Why does cheap cafe demerera sugar taste like cheap baked bean sauce?

You know the sort. If you take a few grains and rub them between your fingers, the brown colouring comes off. Anyway, all the brands I’ve ever come across have a sweet (don’t laugh. Normal sugar tastes of surprisingly little) chemical-y taste reminiscent of cheap, watery baked bean sauce. Why is this?

Here’s the answer from Boston.

Demerera sugar is made of medium to large sugar crystals, enveloped in molasses (of varying grades) and other byproducts of teh sugr refining process. Traditional baked beans were made from mollasses, as well.
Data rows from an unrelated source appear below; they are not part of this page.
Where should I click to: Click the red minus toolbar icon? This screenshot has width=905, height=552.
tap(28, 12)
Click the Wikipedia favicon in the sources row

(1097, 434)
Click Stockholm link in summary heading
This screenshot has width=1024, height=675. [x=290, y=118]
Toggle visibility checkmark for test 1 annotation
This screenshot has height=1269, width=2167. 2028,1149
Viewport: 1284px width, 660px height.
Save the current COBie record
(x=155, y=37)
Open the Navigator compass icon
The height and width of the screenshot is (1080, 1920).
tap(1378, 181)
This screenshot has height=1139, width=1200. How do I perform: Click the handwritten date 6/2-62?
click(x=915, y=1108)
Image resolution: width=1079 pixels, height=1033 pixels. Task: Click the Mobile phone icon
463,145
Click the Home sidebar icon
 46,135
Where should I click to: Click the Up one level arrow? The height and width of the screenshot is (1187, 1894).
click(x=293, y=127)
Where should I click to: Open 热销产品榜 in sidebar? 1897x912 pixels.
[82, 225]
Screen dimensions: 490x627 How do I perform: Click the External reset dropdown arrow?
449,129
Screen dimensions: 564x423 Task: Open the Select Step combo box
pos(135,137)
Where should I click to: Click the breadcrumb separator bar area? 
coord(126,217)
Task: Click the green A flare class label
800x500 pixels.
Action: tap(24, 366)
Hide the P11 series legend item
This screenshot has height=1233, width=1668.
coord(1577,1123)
The amount and quality of molasses in cheap demerera sugar and cheap watery baked bean sauce is fairly low, but both attempt to imitate their more full-bodied counterparts of bygone days.

In essence, the thin coating on cheap demerera sugar is cheap baked bean sauce (before it’s added to the beans), and the coating is thin enough to rub off because a watery molasses solution won’t cling as well, and would dissolve the underlying crystal, if applied in large amounts (and you know the cheap guys aren’t going to bother with repeated cycles.of coating and drying)

Oddly, even though I was raised in the South, I am one of the few people I know who has never really seen the point in “Boston baked beans”. They’re okay, but why bother? What’s the appeal?